(WORK REQUIRED): In the entries below, find the line with "Instruction: Open the See the playbook link" and print exactly every line from there up to and including the line with "Image resolution: width=924", with no other lines.

(SOURCE DATA):
________________________________________

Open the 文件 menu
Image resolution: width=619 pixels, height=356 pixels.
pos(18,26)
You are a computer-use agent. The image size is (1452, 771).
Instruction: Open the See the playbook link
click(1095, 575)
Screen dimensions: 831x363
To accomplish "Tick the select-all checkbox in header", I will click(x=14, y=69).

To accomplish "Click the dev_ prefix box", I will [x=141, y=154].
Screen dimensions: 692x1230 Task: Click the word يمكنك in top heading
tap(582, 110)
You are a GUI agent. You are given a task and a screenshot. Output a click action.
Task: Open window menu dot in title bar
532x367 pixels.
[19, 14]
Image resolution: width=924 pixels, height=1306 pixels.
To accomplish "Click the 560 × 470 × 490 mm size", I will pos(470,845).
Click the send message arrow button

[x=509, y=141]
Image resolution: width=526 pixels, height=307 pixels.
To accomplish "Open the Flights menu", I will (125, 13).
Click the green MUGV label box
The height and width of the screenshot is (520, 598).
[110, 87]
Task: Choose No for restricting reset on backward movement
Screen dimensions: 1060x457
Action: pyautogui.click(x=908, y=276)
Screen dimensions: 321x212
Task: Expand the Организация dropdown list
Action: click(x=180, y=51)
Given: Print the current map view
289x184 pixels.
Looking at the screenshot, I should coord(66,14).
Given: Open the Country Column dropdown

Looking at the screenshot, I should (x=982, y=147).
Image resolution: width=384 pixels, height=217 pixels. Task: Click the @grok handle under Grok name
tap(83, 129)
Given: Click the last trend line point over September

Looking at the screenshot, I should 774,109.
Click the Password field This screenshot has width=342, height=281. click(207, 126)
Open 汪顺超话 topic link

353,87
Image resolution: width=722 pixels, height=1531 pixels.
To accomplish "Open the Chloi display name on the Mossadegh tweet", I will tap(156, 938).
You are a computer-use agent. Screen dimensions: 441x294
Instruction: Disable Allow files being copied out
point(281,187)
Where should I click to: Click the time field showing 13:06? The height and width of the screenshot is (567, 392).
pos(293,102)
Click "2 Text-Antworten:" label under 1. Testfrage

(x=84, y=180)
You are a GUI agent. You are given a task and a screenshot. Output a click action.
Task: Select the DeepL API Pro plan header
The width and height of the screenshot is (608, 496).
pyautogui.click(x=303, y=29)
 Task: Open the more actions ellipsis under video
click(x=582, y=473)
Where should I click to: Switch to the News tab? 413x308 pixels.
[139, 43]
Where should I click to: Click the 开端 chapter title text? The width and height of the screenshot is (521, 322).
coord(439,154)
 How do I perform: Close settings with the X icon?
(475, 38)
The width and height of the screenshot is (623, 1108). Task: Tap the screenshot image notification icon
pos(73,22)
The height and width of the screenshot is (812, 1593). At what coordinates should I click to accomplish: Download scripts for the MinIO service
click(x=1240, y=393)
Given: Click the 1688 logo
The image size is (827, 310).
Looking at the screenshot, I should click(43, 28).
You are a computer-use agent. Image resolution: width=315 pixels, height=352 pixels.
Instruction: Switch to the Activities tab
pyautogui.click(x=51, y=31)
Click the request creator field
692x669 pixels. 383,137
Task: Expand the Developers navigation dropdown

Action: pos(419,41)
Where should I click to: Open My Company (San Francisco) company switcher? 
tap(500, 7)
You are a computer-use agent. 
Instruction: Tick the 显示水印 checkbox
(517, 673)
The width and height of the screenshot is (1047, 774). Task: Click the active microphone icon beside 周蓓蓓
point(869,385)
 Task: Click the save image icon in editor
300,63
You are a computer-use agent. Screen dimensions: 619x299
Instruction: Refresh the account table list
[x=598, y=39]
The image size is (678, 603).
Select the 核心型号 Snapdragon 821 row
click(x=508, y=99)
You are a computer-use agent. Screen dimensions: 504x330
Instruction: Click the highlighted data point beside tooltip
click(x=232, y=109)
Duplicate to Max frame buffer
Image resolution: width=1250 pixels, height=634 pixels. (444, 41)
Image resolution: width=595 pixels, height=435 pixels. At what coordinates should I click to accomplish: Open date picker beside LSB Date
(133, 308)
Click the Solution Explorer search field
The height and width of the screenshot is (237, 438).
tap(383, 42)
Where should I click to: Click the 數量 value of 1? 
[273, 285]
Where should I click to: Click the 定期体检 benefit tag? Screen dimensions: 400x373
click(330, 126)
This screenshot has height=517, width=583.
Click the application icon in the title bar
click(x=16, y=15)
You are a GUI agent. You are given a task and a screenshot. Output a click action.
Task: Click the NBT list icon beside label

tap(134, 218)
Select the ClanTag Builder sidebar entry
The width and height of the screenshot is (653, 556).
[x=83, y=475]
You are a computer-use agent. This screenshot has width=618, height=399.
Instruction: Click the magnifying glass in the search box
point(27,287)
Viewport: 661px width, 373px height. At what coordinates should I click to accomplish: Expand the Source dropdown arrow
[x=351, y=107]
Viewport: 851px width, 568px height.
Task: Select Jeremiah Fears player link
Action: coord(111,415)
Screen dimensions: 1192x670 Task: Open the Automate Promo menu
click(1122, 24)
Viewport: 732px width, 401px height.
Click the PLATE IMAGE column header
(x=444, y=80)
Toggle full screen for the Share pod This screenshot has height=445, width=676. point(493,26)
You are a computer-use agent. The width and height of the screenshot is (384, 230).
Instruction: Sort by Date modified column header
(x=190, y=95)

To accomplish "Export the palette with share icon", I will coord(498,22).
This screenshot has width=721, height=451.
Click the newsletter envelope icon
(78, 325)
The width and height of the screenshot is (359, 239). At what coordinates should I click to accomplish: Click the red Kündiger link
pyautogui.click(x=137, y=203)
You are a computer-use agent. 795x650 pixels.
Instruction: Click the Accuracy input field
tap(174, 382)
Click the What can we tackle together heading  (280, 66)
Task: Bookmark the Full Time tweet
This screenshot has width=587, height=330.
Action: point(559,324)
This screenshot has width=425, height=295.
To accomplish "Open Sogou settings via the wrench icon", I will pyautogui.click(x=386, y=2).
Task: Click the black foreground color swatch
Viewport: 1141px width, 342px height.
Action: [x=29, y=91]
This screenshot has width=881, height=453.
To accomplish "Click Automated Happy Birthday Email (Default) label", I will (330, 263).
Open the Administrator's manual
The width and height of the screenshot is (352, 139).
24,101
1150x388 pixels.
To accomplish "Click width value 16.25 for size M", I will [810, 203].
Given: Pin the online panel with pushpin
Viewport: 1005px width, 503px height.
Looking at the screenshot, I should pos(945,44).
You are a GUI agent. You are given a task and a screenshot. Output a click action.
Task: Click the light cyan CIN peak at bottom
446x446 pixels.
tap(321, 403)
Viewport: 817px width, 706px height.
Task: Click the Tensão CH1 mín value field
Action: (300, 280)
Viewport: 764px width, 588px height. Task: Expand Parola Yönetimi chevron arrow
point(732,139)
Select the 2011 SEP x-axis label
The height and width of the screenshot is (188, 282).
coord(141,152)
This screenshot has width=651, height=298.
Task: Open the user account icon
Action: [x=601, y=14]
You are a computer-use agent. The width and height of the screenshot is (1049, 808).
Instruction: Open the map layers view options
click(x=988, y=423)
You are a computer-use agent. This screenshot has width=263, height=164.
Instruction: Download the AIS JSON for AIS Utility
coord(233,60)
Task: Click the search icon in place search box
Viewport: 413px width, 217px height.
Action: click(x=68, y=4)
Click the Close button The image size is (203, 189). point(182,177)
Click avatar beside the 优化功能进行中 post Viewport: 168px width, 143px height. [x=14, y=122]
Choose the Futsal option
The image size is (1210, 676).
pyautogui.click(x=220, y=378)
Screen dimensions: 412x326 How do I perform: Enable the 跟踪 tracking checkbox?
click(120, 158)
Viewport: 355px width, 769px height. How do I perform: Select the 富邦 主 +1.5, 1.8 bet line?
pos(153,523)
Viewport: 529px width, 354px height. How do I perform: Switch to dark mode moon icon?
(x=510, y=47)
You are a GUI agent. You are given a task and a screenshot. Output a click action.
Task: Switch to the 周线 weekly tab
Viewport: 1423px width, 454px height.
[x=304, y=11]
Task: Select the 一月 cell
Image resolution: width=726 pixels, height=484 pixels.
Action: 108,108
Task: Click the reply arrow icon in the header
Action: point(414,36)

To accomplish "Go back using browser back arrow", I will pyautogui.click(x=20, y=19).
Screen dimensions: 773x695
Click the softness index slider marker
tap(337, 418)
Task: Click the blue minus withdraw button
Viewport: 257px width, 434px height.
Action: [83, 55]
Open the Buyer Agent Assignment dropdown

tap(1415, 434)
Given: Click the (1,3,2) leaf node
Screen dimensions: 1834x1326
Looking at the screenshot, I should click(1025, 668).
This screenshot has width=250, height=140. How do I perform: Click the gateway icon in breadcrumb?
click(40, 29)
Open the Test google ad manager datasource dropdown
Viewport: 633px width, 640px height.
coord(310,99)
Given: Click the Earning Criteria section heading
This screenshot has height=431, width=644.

________________________________________

(ANSWER TO THIS TASK):
Instruction: Open the See the playbook link
click(1095, 575)
Screen dimensions: 831x363
To accomplish "Tick the select-all checkbox in header", I will click(x=14, y=69).

To accomplish "Click the dev_ prefix box", I will [x=141, y=154].
Screen dimensions: 692x1230 Task: Click the word يمكنك in top heading
tap(582, 110)
You are a GUI agent. You are given a task and a screenshot. Output a click action.
Task: Open window menu dot in title bar
532x367 pixels.
[19, 14]
Image resolution: width=924 pixels, height=1306 pixels.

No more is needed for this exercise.